Sebagai pejabat pemerintah, Achan al-Quwasi harus mengembalikan Rp40 miliar ke KPK.
Sebab ada undang-undang yang menyatakan pejabat pemerintah harus melaporkan hadiah yang jumlahnya lebih dari Rp 1 miliar.
“Sebagai pejabat pemerintah sekarang, apa yang harus saya lakukan?” kata hakim.
“Saya harus melaporkan hal ini ke aparat penegak hukum, Komisi Pemberantasan Korupsi,” kata Qasi.
“Kepada Garda Penyerang, kan?” Bertanggung jawab, bukan? Berapa besar tanggung jawab yang diperlukan untuk melaporkan?
“Rp 1 miliar.”
Namun karena sikap Qasi Sahib, ia tidak melapor ke KPK.
Katanya, karena melihat laporan keuangan beberapa instansi pemerintah. 3. BPK 10,5 miliar rupiah MBZ membayar pemeriksaan proyek jalan mahal Jakarta-Cikampek (Japek) II alias Sheikh Mohammed bin Zayed (MBZ) di pengadilan tipikor.
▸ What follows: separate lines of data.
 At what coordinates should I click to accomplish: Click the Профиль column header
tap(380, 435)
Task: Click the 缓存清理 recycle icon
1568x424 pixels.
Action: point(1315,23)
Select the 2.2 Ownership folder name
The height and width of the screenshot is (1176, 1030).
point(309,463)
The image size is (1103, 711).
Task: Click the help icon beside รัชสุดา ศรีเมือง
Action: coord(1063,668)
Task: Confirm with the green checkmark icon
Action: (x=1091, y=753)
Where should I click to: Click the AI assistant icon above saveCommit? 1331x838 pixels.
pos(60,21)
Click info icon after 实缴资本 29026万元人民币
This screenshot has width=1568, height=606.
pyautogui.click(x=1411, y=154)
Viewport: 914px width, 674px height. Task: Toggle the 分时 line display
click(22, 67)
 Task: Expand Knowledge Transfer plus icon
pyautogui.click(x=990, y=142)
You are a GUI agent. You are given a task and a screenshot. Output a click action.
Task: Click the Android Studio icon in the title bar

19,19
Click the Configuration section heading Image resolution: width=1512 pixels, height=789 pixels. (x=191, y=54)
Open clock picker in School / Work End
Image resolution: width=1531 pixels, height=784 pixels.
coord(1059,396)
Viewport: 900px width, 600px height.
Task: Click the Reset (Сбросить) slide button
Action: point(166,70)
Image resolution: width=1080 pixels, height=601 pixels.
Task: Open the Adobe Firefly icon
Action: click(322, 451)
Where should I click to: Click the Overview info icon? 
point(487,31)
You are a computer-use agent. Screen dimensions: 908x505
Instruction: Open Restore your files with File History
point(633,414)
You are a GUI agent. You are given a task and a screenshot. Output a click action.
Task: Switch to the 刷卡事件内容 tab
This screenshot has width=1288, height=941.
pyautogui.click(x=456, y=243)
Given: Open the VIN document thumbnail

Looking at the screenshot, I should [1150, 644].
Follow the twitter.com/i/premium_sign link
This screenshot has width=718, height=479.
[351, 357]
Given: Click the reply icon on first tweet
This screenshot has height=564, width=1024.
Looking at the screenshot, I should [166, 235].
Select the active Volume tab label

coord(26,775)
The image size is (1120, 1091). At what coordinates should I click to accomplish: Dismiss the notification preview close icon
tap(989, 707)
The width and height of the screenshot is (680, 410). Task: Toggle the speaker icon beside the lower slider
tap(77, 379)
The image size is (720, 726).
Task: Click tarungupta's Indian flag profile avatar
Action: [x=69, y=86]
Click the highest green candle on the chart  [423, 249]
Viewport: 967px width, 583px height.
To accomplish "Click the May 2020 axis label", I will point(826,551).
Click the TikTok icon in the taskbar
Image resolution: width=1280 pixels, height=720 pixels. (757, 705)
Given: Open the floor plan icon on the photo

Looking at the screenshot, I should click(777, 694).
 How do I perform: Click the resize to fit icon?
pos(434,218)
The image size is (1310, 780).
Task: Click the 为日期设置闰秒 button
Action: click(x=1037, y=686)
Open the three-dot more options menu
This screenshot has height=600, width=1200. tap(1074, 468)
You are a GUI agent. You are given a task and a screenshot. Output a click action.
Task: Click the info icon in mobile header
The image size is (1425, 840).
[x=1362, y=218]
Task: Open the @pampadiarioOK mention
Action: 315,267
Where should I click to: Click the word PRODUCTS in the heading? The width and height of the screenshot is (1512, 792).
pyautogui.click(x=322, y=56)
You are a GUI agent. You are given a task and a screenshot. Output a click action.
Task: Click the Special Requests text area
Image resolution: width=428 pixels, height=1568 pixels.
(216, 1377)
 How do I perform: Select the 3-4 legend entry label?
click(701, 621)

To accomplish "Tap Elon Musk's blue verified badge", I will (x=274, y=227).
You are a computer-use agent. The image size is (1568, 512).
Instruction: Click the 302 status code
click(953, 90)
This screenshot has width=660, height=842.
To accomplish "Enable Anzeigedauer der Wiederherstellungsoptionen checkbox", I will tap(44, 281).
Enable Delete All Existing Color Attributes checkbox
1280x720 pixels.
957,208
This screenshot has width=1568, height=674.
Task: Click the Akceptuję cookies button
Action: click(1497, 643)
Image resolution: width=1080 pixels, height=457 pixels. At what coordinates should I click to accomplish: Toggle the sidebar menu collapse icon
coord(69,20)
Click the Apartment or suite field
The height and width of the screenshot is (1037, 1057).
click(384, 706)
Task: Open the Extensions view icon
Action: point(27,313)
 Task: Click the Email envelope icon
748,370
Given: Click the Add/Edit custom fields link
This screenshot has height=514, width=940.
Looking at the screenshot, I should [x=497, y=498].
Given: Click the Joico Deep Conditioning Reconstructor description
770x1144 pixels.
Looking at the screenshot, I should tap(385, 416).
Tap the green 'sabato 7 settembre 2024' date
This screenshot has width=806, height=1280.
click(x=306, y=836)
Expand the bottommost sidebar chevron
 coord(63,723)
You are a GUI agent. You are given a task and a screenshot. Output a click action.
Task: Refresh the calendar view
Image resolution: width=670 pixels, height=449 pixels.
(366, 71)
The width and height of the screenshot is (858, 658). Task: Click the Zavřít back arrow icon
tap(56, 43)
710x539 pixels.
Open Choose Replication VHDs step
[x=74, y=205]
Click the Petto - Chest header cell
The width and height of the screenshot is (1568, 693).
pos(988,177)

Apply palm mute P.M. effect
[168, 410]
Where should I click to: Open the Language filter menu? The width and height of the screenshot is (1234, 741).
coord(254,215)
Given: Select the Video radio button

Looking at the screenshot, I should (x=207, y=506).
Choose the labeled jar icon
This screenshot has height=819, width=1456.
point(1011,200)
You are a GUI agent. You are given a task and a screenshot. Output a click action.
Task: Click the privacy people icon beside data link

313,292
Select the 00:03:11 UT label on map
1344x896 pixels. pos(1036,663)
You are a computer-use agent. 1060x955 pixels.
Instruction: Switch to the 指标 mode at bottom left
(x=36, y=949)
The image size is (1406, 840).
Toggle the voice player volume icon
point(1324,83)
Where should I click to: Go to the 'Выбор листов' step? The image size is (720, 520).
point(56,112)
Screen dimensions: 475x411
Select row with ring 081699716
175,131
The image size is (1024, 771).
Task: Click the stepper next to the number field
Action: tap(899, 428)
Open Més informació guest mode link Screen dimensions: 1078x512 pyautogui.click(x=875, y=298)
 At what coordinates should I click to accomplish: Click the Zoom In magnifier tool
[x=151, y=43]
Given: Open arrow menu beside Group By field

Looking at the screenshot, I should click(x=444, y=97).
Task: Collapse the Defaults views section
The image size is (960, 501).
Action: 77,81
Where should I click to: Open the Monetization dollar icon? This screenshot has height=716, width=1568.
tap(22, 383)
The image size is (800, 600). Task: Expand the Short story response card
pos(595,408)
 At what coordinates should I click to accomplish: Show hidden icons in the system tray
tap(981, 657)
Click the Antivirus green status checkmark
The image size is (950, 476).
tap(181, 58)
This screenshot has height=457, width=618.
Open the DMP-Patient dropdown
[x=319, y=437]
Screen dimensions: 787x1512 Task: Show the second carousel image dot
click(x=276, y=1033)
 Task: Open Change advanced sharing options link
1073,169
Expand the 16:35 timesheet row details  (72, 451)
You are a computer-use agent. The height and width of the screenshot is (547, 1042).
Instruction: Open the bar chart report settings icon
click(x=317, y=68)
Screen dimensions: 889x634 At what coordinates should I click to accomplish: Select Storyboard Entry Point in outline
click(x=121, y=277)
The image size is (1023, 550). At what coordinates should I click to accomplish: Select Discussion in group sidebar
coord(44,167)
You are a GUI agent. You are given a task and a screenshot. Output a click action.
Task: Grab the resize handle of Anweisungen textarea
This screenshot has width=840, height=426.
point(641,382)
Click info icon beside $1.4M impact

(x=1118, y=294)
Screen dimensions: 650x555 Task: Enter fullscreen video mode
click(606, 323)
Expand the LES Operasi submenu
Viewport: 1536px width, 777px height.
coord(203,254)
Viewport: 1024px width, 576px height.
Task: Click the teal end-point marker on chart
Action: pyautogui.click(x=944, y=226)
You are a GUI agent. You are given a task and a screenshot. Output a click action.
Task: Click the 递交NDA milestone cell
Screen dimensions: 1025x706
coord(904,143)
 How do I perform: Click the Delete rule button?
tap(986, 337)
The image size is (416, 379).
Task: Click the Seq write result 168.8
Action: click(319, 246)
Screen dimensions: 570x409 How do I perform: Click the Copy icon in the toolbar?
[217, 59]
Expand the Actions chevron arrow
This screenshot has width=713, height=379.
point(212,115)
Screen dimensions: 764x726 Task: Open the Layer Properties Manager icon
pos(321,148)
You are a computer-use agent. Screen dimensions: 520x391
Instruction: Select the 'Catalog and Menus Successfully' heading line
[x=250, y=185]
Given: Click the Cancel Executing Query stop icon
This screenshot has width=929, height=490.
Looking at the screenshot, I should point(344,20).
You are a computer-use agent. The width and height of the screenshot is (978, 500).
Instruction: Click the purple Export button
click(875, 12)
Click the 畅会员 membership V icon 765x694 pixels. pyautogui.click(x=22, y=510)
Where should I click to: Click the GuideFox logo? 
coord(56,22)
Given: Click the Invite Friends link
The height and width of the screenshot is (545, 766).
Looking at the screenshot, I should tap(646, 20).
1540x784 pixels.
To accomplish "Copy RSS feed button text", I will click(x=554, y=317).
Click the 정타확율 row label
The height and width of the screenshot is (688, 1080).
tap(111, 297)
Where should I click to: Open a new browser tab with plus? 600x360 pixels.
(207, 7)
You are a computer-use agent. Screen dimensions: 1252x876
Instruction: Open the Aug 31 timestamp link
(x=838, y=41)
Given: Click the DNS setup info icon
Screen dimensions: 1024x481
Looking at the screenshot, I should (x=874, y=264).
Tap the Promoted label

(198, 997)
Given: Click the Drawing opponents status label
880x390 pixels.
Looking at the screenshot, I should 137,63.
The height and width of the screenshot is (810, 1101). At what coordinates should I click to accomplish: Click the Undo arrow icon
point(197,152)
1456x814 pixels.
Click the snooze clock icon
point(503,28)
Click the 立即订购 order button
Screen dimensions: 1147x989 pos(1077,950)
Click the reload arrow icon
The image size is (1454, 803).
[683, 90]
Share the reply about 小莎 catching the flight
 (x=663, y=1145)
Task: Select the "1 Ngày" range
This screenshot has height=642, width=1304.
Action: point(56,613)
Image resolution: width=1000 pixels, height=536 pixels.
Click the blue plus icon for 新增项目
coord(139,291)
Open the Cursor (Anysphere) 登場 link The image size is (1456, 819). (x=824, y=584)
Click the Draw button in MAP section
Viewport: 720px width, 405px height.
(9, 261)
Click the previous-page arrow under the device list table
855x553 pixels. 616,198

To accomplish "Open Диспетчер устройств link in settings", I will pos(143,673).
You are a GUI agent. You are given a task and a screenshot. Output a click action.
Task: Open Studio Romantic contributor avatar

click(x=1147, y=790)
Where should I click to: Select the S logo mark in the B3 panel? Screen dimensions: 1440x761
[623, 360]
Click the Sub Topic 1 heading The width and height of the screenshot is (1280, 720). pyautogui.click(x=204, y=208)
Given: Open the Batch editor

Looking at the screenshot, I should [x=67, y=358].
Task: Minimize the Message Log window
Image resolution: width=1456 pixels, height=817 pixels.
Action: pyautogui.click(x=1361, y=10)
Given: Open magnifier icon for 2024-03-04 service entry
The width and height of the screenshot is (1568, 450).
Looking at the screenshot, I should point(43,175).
Pengadilan Negeri Jakarta, Selasa (30/4/2024). (Tribunnews.com/Ashri F)
BPK juga terseret penyidikan kasus korupsi yakni proyek pembangunan jalan tol MBZ 2016-2017 yang digelar Selasa lalu.
Sugiharto, salah satu saksi sekaligus pejabat PT Wasketa Kerya mengatakan, atasannya, Bambang Riyanto, saat menjadi pengawas di PT Wasketa Kerya, memintanya memberikan uang sebesar 10,5 miliar rupiah untuk BPK.
“Saat itu saya diinstruksikan oleh Direktur Operasional saya, Pak Bambang, ‘Tolong setorkan 10 miliar ke Japak untuk keperluan BPK pak,’” kata Sugiharto dalam persidangan.
Untuk memenuhi permintaan tersebut, Sugiharto mengaku terpaksa membuat rencana fiktif.
Proyek tersangka yang dimaksud adalah penambalan tol MBZ pada tahun 2021.
“Iya saya akan susun karena sudah 100 persen pak. Pemeliharaannya hanya untuk saya saja pak,” kata Sagar.
Ia mengatakan atasannya tak mau tahu bagaimana caranya memenuhi biaya masuk sebesar Rp 10,5 miliar yang diminta BPK.
Bosnya hanya ingin Rp 10,5 miliar tetap tersedia untuk kebutuhan BPK.
“Siapa bosmu? Tuan Direktur?” tanya jaksa penuntut umum.
“Direktur Eksekutif,” jawab Sugiharto.
“Apakah kamu tahu keputusanmu?” tanya jaksa lagi.
“Pak Bambang tahu apa yang diperlukan untuk mendapatkan 10 miliar.”